Living Proof aims to use scientific methods to improve hair care, and according to our data, holds over 40 patents. The recent exit by the company highlights the new business models beauty and cosmetics startups are developing, which has, in turn, made these companies attractive targets for investors.
While quarterly deals to beauty and cosmetics startups peaked in the first quarter of 2016, the sector is still on track to reach a record high deal count in 2016. Based on a slowdown in Q2’16 and Q4’16, deal count is poised to come in just slightly above last year’s total.
Annual funding trends
Investment deals to beauty and cosmetics startups nearly doubled from 56 in 2012 to 106 in 2015. With just a few days left in 2016, we’ve seen 105 deals through 12/19/16, roughly stable from last year.

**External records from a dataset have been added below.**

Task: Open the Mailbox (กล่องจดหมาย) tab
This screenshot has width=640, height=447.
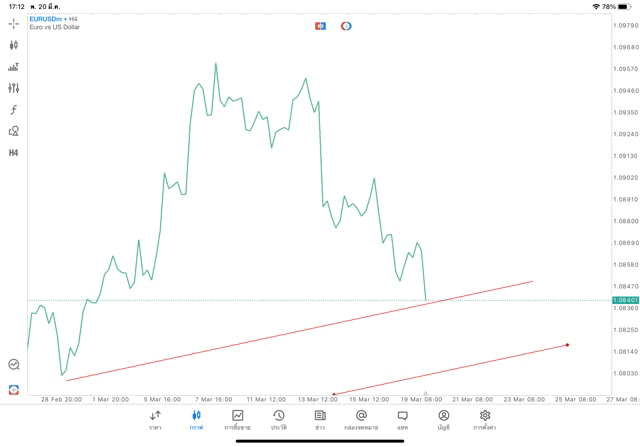Action: click(x=361, y=419)
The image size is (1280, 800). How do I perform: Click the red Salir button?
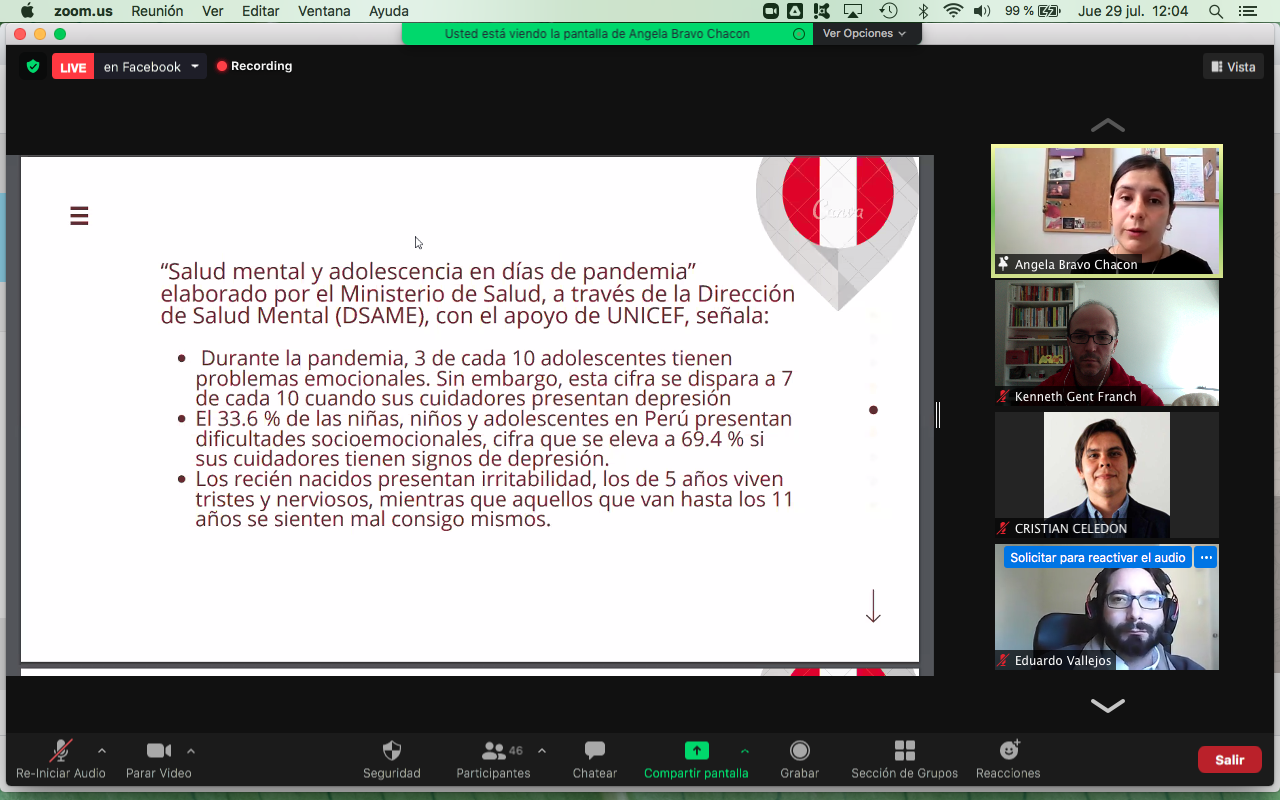(x=1229, y=760)
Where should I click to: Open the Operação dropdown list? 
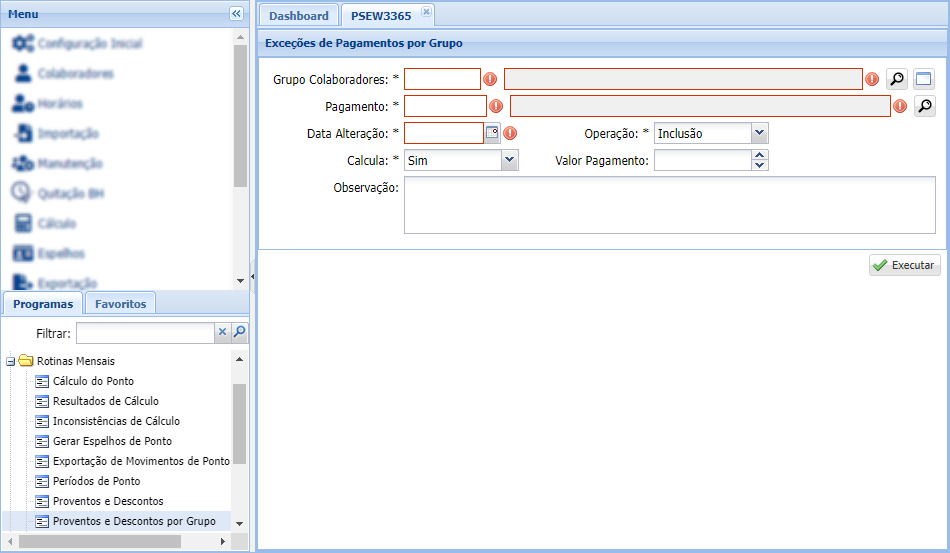[x=759, y=133]
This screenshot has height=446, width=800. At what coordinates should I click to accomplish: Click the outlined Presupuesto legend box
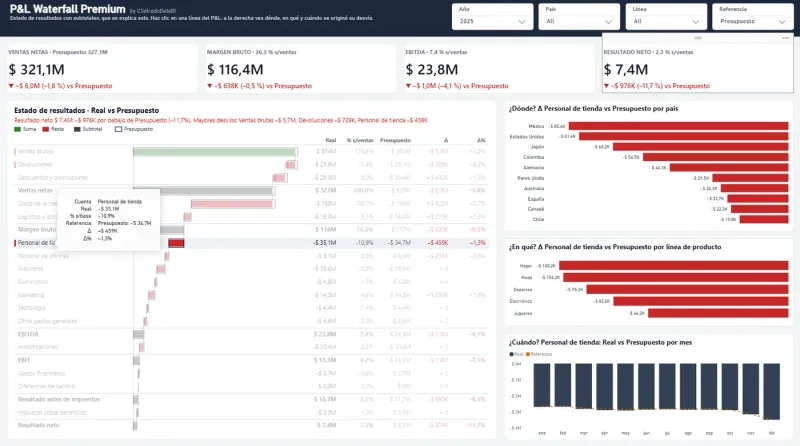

However, funding dollars peaked in 2014, with $640M poured into the sector that year. The 2014 total was boosted by a $150M private equity investment by General Atlantic in Jumei International Holdings, a Beijing-based e-commerce platform for beauty products. This was the largest beauty equity investment deal since 2012. In 2014, Birchbox also raised a $60M Series B, and rounding out the top three deals that year, Chinese discount retailer Vipshop made a $56M corporate minority investment into Ovation Entertainment, a Chinese branded cosmetics producer.
In 2015, subscription beauty startup Ipsy raised a $100M Series B from Sherpa Capital and TPG Growth, in one of the largest beauty investment deals with VC participation since 2012. The deal boosted Ipsy’s total funding to $103M and valued the company at $800M. Shanghai-based e-commerce beauty site Lili & Beauty tied for 2015’s largest deal with a $100M Series B.
Korean beauty platform Memebox led 2016 with a $66M Series C, followed by a $60M Series C-II.
Quarterly funding trends
Beauty startups attracted 39 deals in Q1’16, tied for a record high with Q3’15. However, deals dropped to a recent low of 21 deals in Q2’16, but bounced back to 27 in Q3’16.
Memebox represented roughly half of all Q3’16 beauty funding, with its $66M Series C. (In Q4, Memebox continued its Series C with another $60M raise). The second largest deal of the quarter was a $12M Series D to Nykaa, an Indian cosmetics e-commerce platform.
Rounding out the top three deals was hair care startup Madison Reed, which raised $10M from Norwest Venture Partners, True Ventures, and First Round Capital. The investment was a follow-on to Madison Reed’s $16M Series C in 2015 raised at a $63M valuation.